**Task details**
Collect every line in the records below that contains the word "Vesselle".

++++++++++++++++++++

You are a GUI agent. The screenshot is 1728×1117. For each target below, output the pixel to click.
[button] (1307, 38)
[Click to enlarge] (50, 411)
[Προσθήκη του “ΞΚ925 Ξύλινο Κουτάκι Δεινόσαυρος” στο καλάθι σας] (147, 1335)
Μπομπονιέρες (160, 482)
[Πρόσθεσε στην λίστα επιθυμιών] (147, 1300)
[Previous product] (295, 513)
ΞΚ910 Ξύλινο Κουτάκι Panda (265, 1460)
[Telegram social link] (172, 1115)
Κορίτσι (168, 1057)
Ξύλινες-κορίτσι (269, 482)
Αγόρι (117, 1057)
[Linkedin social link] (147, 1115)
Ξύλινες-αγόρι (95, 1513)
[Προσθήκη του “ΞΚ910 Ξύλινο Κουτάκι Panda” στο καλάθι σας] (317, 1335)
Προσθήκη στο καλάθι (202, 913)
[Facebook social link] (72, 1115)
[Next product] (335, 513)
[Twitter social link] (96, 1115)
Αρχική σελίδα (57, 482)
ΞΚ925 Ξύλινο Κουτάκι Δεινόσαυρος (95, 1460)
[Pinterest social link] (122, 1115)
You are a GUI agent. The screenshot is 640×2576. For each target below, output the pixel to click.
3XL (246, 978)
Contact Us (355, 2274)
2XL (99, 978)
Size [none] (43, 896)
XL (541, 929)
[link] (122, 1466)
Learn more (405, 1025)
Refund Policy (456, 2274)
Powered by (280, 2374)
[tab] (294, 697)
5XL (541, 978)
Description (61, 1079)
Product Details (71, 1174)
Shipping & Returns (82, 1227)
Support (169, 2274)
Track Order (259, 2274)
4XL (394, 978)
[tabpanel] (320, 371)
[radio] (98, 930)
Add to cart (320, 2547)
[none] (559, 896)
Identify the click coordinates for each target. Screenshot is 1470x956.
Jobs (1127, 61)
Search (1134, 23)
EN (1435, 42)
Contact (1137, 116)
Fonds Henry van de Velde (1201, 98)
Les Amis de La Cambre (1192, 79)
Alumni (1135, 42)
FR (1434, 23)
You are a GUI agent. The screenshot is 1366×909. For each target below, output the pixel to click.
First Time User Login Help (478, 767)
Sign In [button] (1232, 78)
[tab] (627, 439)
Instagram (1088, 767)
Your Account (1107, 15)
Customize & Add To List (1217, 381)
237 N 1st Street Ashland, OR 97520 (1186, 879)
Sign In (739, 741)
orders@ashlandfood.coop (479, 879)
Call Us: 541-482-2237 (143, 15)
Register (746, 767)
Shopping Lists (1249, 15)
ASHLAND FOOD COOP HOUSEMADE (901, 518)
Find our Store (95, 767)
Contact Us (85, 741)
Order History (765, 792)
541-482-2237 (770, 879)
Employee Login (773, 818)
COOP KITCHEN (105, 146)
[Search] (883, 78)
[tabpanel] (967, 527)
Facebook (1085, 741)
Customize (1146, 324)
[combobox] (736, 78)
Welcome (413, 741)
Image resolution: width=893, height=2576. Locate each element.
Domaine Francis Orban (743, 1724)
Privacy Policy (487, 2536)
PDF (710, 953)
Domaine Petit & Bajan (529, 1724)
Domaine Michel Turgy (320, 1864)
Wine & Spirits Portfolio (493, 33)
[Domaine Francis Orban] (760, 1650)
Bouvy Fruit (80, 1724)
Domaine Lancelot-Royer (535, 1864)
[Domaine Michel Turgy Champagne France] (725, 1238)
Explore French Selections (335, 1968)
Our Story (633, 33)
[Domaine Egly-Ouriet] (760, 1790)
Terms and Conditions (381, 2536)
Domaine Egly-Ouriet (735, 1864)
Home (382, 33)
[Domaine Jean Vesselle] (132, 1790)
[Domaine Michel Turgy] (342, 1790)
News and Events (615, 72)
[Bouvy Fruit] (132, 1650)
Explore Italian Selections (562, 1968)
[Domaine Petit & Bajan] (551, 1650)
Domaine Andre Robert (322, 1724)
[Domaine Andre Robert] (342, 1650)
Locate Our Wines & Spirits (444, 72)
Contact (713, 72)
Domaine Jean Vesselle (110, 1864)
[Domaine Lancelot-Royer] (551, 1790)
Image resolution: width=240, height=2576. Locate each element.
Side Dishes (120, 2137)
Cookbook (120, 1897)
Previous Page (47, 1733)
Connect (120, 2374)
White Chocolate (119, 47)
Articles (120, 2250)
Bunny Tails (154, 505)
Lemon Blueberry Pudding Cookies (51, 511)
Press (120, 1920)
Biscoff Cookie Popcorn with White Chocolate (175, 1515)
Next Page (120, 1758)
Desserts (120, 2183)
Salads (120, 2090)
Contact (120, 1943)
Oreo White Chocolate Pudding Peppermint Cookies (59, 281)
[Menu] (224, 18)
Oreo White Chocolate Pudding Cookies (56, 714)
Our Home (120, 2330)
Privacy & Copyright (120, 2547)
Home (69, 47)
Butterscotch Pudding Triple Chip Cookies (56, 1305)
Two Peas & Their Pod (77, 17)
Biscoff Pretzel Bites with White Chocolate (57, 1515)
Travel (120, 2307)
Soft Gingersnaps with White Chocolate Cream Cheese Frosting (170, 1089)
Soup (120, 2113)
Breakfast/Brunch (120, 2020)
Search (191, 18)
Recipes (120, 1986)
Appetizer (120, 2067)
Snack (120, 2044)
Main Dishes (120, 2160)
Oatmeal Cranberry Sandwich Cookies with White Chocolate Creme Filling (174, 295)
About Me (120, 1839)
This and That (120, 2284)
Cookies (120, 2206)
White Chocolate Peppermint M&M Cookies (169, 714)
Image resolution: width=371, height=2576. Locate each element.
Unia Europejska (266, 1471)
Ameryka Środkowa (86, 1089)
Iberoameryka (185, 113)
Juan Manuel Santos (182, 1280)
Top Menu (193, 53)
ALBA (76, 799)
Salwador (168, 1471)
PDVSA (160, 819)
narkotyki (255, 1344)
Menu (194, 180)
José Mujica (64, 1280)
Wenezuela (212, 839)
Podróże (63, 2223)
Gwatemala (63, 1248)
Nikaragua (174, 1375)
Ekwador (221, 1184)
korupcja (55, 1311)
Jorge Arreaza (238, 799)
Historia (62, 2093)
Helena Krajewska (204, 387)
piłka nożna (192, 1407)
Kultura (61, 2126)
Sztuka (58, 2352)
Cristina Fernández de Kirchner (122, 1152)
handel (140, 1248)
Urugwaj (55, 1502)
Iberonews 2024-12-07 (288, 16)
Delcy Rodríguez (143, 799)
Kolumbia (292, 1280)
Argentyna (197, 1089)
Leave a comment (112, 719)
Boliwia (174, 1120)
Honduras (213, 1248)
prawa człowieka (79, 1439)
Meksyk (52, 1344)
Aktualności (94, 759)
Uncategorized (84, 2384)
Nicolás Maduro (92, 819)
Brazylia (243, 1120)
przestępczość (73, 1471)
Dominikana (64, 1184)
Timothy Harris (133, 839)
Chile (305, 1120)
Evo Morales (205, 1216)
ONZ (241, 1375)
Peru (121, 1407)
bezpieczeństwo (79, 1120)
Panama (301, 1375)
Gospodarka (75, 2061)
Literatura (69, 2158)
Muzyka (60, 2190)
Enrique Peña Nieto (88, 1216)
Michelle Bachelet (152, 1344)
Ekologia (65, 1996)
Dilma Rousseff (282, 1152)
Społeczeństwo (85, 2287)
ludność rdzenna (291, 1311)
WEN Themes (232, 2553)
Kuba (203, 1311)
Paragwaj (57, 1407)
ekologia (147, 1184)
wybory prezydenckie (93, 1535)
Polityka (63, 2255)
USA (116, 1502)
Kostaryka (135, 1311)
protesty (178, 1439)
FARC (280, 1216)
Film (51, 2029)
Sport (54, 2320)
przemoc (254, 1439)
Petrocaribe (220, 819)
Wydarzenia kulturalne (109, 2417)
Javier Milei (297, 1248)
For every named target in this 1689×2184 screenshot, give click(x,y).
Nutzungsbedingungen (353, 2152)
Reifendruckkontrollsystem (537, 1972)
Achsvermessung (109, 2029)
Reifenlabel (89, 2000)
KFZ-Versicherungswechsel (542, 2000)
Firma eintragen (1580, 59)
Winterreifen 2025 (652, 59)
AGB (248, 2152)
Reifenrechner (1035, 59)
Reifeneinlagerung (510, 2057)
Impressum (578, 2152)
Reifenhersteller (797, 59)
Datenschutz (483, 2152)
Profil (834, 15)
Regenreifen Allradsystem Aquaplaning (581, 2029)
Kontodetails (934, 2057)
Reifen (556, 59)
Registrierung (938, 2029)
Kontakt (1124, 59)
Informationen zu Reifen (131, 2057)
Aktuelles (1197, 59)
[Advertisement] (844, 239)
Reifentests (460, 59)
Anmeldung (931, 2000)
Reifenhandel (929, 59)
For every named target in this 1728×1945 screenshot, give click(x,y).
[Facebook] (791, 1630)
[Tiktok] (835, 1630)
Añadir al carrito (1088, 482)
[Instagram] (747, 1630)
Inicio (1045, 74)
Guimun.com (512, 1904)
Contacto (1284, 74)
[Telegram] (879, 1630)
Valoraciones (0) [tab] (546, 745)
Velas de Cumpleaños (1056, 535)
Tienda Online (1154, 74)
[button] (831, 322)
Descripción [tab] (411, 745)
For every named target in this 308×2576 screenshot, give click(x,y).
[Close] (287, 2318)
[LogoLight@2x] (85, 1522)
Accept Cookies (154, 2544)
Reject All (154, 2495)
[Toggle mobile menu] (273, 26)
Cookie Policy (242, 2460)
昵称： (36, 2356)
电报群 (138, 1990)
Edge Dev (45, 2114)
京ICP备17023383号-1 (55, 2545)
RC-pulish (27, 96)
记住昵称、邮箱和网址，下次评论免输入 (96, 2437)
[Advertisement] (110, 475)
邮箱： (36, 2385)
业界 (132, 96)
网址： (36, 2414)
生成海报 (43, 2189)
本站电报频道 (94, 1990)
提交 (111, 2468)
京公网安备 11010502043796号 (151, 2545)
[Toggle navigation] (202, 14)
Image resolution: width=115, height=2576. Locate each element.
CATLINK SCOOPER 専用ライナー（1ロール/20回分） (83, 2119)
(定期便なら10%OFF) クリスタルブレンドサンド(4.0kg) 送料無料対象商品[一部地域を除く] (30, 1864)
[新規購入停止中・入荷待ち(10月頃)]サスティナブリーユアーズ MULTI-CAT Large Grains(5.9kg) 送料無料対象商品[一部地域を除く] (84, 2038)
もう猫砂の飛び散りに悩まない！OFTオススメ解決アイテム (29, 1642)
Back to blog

++++++++++++++++++++

**Completed exercise**
[Domaine Jean Vesselle] (132, 1790)
Domaine Jean Vesselle (110, 1864)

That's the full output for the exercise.